The deputy defense secretary is also scheduled to travel to South Korea, arriving June 1, the senior defense official said. In consultations with South Korean officials, the United States is "looking at ways," he remarked, to realign its military force posture in South Korea. Currently, about 37,000 U.S. troops are stationed in South Korea.

However, the official emphasized, any U.S. military restructuring in South Korea would be made "to make those forces more effective and to strengthen the deterrent" against any possible military moves by North Korea. Wolfowitz is also slated to meet with U.S. troops while in South Korea, the official noted.

North Korea is "going up a blind alley" regarding its purported development of nuclear weapons, the senior defense official noted.

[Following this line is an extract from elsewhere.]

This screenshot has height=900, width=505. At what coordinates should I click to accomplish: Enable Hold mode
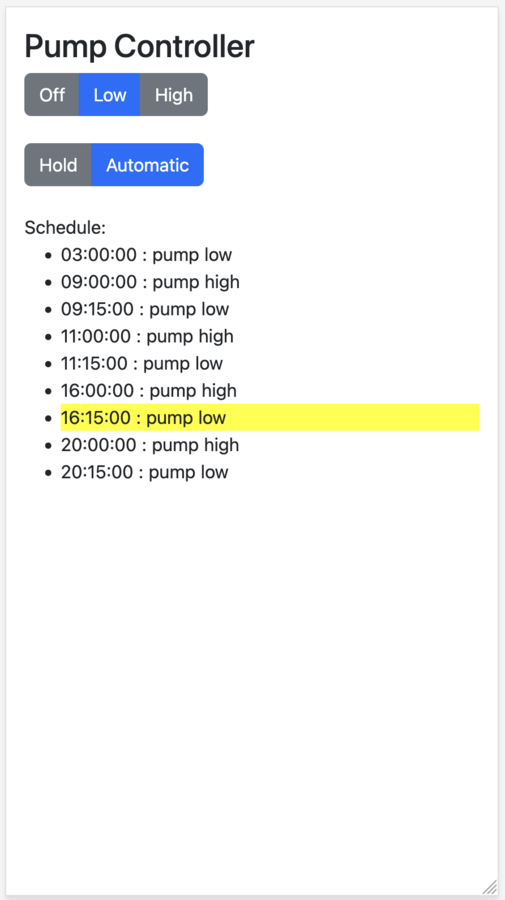point(58,165)
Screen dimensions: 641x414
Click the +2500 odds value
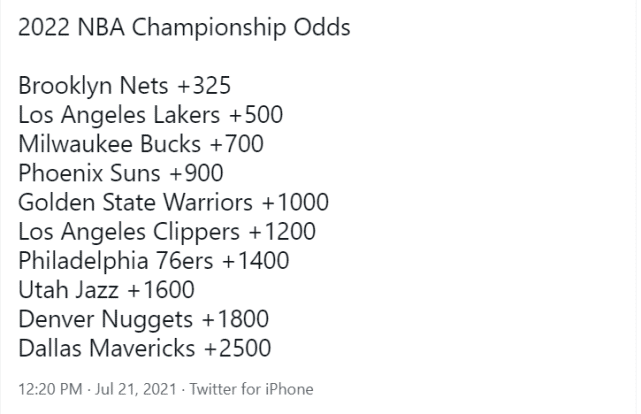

The United States, Japan, South Korea, China and Russia, he emphasized, all strongly oppose nuclear weapons on the Korean Peninsula.

Also, Wolfowitz is slated to meet with the Japanese defense minister and other officials June 3 in Tokyo, the senior defense official noted.

The U.S.-Japan alliance, according to the U.S. State Department, remains a key component of U.S. security interests in Asia. And Japan is also a valued U.S. partner in the war against global terrorism.

Singapore, a former British crown colony, has been an independent nation since 1965. An island city-state of just over 4 million people, Singapore is located between Malaysia to the north and Indonesia to the south.

Singaporeans "have made a huge contribution" to security efforts in the East Asia region, the senior defense official said, by allowing the U.S. Navy to access some of their naval facilities.

Wolfowitz is scheduled to return to Washington on June 3.